A tolerance of "risk creep" was the telling term used to describe an inadequate corporate safety culture during a recent aviation safety symposium at The George Washington University Aviation Institute. Dr. Anthony Ciavarelli, Ph.D., a professor at the Naval Postgraduate School, said the attributes of good and bad safety cultures are remarkably consistent across such activities as the nuclear power industry, military aviation and commercial aviation. "I've covered them all," he said. As an example of "risk creep" he pointed to the use of night vision goggles used by U.S. Navy F-18 pilots. Because of the goggles' restricted field of view, pilots were prohibited from flying below a certain altitude. However, when improved goggles were fielded, the altitude floor was lowered. Examples abound of "risk creep" (as distinct from risk-taking) in the airline industry. While there may not be total agreement, a suggested list comes to mind:

Allowing key safety positions to languish unfilled.
Inadequate maintenance of aging aircraft.
Pilot pushing (re flight time/duty time and fatigue).
Profiling in lieu of full positive passenger bag match (PPBM).
Inadequate fuel reserves.
Disconnecting thrust reversers or discouraging full use thereof.
Hard-to-read, unclear and/or time-consuming checklists for smoke in the cockpit.
Precision centerline tracking within the airways system (rather than using an offset to preclude head-on mid-air collisions).
Trans-Polar and Trans-Siberian operations with inadequate preparation for emergency landings.
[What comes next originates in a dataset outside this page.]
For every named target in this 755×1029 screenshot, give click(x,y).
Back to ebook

Ignoring ground proximity warnings.
Extended twin-engine operations (ETOPS). These operations may be more directly analogous to the night vision goggles example above. Just as the altitude floor was lowered with improved goggles, ETOPS single-engine flight times have been extended with improvements in engine reliability.
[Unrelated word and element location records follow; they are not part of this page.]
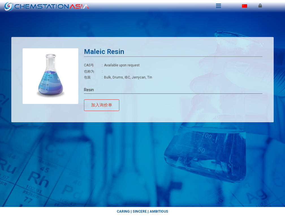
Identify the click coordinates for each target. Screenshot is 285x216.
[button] (101, 105)
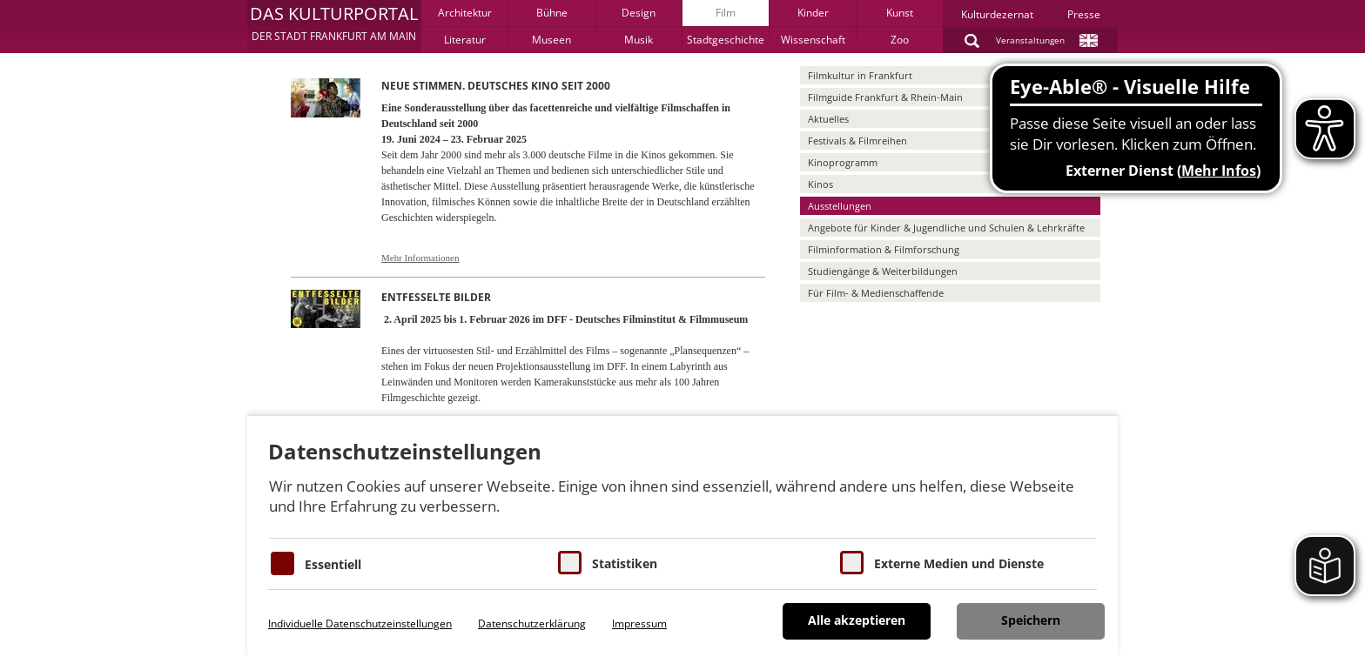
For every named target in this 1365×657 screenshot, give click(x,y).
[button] (333, 26)
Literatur (465, 39)
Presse (1083, 14)
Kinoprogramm (843, 162)
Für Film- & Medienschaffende (876, 292)
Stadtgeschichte (725, 39)
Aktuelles (828, 118)
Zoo (900, 39)
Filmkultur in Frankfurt (860, 75)
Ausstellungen (839, 205)
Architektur (465, 12)
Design (639, 12)
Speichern (1030, 620)
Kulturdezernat (997, 14)
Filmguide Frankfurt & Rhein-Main (885, 97)
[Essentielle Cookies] (282, 563)
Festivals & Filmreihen (857, 140)
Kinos (820, 184)
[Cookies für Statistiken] (570, 562)
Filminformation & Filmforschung (883, 249)
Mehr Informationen (420, 257)
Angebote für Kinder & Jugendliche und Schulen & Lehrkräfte (946, 227)
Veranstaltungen (1030, 40)
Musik (638, 39)
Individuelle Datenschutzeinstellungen (360, 623)
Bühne (552, 12)
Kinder (813, 12)
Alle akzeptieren (856, 620)
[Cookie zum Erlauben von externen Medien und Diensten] (852, 562)
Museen (551, 39)
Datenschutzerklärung (532, 623)
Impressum (639, 623)
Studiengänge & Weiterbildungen (883, 271)
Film (726, 12)
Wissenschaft (813, 39)
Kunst (899, 12)
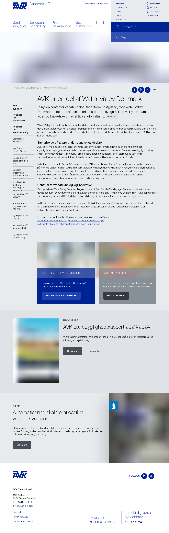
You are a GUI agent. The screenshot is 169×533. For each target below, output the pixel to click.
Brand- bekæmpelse (62, 24)
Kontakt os (121, 19)
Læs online (95, 351)
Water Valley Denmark (61, 295)
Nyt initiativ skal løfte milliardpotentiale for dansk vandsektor (68, 224)
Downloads (121, 7)
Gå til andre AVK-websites (97, 3)
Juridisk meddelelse (23, 521)
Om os (119, 15)
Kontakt (17, 512)
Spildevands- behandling (39, 24)
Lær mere (21, 445)
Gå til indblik (116, 295)
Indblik (101, 23)
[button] (23, 107)
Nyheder (120, 3)
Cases (119, 11)
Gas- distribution (84, 24)
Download (72, 351)
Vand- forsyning (19, 24)
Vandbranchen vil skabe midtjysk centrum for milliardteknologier (70, 220)
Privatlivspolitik (20, 517)
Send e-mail (26, 506)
Land and hold short operations (LAHSO), also known as simultaneous intersecting runway operations (SIRO).
Simultaneous ILS approaches to parallel runways.
Decreasing vertical and horizontal separation standards (e.g., RVSM and FAA tolerance of minor ATC lateral separation infractions).
Inadequate control of unapproved/undocumented parts.
Regional jets with hard wings (i.e., no leading edge slats, making the airplanes potentially more vulnerable to in-flight icing. The F28 mentioned above in the crash at Dryden did not have slats).
Publishing a "shame list" of chronically late flights, thereby pressuring pilots to hew to schedule.